Regional Cancer Care Associates LLC Data Breach (2019)

HACKENSACK, N.Y., July 23, 2019 /PRNewswire/ -- On May 24, 2019, RCCA MSO LLC ("RCCA MSO"), the management services entity for Regional Cancer Care Associates LLC ("RCCA") and RCCA MD LLC ("RCCA MD" and together with RCCA MSO and RCCA, the "RCCA Group") became aware of suspicious activity regarding an employee email account. RCCA MSO immediately began an investigation to confirm the security of its network and to determine the nature and scope of this event. With the assistance of third-party forensic investigators, on June 21, 2019, RCCA MSO learned that the RCCA Group was the victim of unauthorized access to several employee email accounts. The investigation confirmed that the employee mailboxes were subject to unauthorized access between April 17, 2019 and June 4, 2019. On July 16, 2019, the RCCA Group confirmed that certain personal information, including health information contained in the employee email accounts were potentially exposed. The RCCA Group is not aware of any evidence or indication of an attempted or actual access or misuse of any personal information as a result of this event. On July 23, 2019 the RCCA Group began mailing notice letters to patients of the RCCA Group whose information was contained within the impacted accounts.
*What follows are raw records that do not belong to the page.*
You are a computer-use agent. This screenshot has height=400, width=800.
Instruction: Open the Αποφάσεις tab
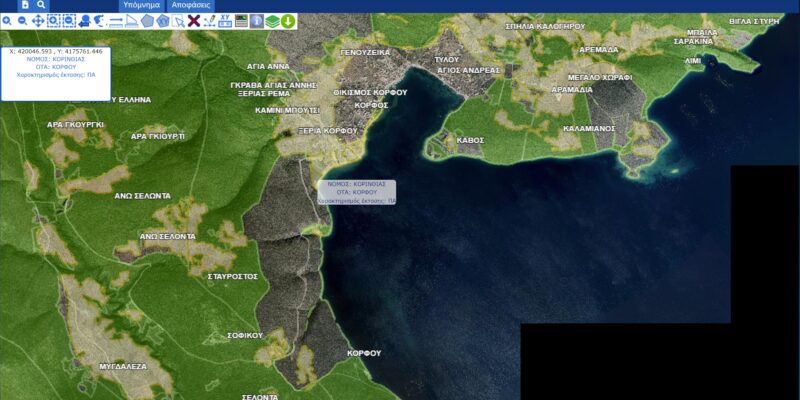click(190, 5)
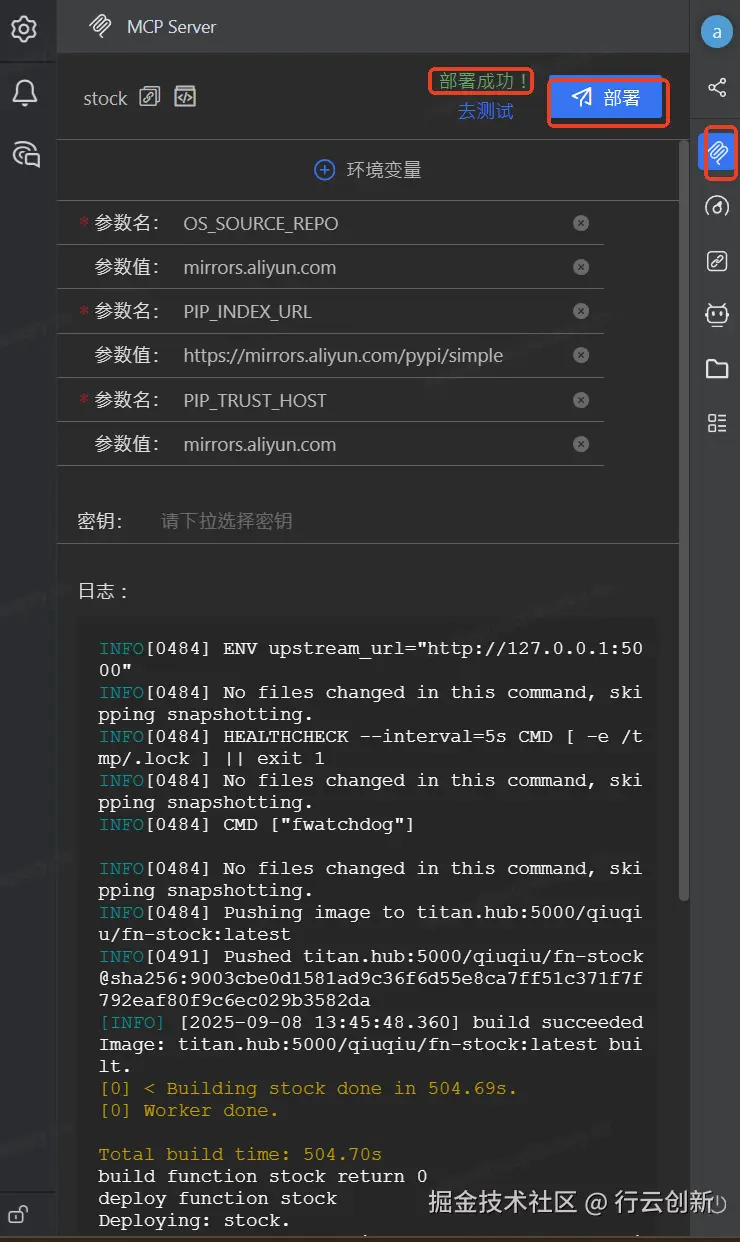Select the MCP Server icon in right sidebar
The image size is (740, 1242).
(717, 152)
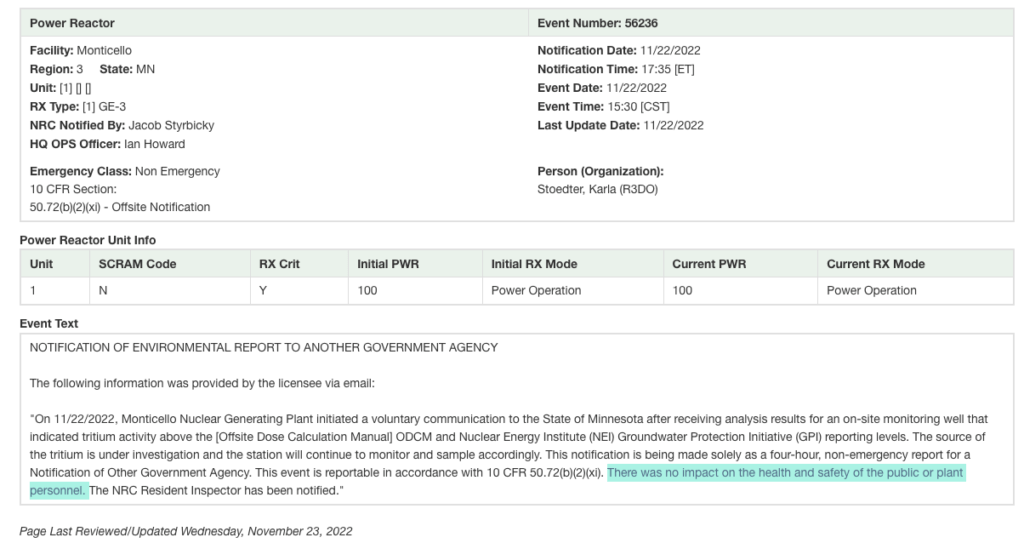Click the Emergency Class: Non Emergency text
Image resolution: width=1024 pixels, height=543 pixels.
coord(125,171)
The majority of information contained in the impacted email accounts included health information such as name, treatment, diagnosis, physician, health insurance information, patient number, and prescription information. For a small subset of the affected individuals, the information contained in the email accounts also included address, Social Security numbers, driver's license numbers, and payment card information.